→ ФРАГМЕНТ ДОКУМЕНТА
==========

По выражению Б. Брехта, в театре натуралистов среда выступала как судьба. Стремясь к достоверности места действия, режиссёры-натуралисты пришли к эффекту «выреза из жизни» – неподвижной, тщательно организованной «картине жизни», как правило, замкнутой в интерьере и с источником света внутри него, где время стояло, чтобы легче было сосредоточиться на бытовом, биологическом, социальном анализе, где сцена была отгорожена невидимой для зрителя, но непроницаемой для актёра четвёртой стеной, чтобы он чувствовал себя как дома и был свободен в движении.
Естественно, что развитие театральной режиссуры не могло остановиться только на показе прозы жизни, и это предвидел Андре Антуан – французский театральный режиссёр и теоретик, приверженец «театрального натурализма». Рассуждая о двух принципах постановки, первым он назвал пластическую постановку (декорации, костюмы, аксессуары, освещение), а вторым – постановку «внутреннюю», подразумевая под этим искусство раскрытия самой интимной глубины произведения, его психологической или философской тайны движения актёра. Движения должны раскрывать таинственный «подтекст» действия и слова. Этот второй принцип Антуана в дальнейшем раскрыл К. Станиславский, который пошёл дальше бытовой достоверности. Пространство его спектаклей наполнилось воздухом, природой, атмосферой, что давало возможность ощутить взаимосвязь внешнего мира с настроением человека, движениями его сердца.

==========

→ СТРОКИ ДАННЫХ

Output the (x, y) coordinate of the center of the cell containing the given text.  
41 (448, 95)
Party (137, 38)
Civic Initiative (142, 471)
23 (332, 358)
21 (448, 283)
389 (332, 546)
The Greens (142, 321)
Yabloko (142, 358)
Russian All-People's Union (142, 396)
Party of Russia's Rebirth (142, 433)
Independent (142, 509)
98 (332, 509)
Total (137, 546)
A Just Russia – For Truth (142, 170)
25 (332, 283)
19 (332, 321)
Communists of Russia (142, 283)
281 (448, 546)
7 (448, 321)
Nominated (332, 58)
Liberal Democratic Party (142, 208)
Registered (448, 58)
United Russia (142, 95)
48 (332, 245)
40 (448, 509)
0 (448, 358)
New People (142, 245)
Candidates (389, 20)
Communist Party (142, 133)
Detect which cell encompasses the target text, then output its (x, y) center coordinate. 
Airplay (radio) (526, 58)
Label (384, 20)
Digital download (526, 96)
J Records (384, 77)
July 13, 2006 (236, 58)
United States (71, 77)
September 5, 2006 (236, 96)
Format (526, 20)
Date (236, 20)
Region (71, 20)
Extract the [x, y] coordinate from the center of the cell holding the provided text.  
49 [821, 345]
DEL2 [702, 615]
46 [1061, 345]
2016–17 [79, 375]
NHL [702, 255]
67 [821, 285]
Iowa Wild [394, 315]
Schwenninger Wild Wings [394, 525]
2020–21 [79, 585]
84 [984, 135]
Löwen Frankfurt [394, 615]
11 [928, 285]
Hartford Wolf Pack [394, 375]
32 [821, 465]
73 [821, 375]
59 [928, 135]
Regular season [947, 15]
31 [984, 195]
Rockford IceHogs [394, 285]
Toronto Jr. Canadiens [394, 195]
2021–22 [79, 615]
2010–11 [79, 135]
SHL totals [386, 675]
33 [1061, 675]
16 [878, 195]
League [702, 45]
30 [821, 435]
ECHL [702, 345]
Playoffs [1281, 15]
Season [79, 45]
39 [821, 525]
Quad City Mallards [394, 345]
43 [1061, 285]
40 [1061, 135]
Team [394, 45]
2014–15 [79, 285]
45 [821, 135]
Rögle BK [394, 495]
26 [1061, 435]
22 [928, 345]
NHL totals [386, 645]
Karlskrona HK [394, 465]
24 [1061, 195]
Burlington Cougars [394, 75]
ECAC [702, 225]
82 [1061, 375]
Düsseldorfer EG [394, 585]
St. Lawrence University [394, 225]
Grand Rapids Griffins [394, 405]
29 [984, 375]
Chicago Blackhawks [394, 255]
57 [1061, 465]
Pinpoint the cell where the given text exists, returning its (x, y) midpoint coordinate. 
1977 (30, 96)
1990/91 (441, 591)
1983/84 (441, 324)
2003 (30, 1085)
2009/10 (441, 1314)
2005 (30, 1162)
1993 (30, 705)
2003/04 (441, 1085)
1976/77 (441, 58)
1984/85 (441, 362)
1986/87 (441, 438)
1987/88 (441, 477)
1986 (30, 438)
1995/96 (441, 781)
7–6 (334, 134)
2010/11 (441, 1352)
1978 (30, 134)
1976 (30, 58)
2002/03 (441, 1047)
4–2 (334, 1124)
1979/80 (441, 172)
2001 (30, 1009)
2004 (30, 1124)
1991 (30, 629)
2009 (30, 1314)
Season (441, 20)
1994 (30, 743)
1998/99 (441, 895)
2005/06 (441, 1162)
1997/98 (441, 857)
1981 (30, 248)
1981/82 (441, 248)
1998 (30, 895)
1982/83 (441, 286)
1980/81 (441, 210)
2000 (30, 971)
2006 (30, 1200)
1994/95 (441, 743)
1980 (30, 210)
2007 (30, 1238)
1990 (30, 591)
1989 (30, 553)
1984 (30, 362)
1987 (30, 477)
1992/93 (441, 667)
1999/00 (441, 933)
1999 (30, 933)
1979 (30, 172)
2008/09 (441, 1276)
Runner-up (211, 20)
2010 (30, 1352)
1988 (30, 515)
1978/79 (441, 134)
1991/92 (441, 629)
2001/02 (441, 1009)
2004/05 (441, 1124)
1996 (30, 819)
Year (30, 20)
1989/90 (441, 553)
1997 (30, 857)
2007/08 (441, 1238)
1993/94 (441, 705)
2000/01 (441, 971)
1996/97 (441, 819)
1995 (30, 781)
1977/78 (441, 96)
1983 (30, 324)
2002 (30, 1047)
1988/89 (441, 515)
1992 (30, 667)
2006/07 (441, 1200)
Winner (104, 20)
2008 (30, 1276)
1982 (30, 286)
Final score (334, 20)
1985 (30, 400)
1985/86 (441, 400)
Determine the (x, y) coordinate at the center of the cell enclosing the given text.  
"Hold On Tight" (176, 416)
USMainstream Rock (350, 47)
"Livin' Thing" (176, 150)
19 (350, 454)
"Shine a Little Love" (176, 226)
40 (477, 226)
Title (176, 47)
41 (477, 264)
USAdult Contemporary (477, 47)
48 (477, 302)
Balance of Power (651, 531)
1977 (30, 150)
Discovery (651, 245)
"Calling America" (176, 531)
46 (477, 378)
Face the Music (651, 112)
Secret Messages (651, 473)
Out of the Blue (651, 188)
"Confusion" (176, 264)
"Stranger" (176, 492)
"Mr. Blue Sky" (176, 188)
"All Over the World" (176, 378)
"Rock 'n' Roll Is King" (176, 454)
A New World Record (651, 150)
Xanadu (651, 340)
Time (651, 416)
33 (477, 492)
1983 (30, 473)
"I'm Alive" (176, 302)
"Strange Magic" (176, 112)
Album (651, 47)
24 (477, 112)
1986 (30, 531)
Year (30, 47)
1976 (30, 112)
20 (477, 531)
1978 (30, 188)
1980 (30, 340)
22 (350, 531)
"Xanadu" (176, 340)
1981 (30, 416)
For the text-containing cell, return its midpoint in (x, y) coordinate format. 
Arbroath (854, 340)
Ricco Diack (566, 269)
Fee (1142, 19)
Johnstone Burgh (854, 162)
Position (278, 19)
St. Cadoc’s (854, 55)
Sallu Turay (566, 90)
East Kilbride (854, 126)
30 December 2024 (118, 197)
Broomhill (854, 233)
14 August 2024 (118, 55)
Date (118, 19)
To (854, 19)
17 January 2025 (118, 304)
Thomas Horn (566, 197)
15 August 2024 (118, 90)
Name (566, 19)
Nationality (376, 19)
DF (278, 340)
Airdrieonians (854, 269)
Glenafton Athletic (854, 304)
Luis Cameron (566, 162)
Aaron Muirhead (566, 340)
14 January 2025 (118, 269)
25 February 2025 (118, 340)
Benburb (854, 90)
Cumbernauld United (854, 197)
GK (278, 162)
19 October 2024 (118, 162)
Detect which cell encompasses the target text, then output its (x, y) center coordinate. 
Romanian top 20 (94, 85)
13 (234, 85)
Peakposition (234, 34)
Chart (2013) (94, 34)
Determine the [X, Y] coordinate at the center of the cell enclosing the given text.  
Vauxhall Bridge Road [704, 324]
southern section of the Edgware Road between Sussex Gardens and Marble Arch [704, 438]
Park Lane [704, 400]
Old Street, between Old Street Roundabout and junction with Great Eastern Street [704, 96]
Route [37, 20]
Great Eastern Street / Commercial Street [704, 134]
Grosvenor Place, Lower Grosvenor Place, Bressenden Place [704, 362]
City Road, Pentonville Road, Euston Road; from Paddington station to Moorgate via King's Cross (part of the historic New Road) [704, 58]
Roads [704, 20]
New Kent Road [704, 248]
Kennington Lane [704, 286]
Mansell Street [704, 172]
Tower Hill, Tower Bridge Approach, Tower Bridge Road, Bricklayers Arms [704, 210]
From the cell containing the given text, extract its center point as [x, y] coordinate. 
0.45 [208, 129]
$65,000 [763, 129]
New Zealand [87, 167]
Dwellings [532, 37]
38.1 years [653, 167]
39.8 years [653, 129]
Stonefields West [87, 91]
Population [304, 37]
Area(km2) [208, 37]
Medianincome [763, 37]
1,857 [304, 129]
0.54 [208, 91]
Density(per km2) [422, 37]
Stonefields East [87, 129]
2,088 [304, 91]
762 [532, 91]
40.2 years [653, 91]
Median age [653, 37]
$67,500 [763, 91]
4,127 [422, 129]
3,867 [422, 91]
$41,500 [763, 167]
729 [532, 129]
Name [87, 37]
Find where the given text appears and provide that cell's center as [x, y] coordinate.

==========

→ ЗАДАНИЕ
Продолжите фрагмент о театре натуралистов и режиссуре Станиславского, начав сразу после его последнего предложения.

→ РЕЗУЛЬТАТ
Чем большее давление извне испытывал на себе дух человека, тем трагичнее была жизнь этого духа. Нарушилась гармония человека с обжитым пространством, приближение великих катаклизмов ощущалось многими художниками – композиторами, живописцами, поэтами… Это мироощущение, характерное для начала XX века, вело многих театральных режиссёров по пути поиска новых выразительных средств, в том числе и образного решения пространства. Выяснилось, что новая драма не обладает теми монументальными формами, которые оказались бы способными передать в художественных образах усилившийся трагизм эпохи. В 1910–1911 годах были представлены четыре абсолютно разные, концептуально самостоятельные постановки, сыгравшие решающую роль в истории мирового театра – это «Братья Карамазовы» В. Немировича-Данченко, «Дон-Жуан» В. Мейерхольда, «Царь Эдип» М. Рейнгардта и «Гамлет» К. Станиславского и Г. Крэга. Они продемонстрировали собой эстетическую революцию, произошедшую в театральном искусстве, суть которой заключалась в «переходе от освящённого традицией принципа статичности, недвижимости сценической обстановки в том или ином месте действия – к принципу движения, изменения»[16].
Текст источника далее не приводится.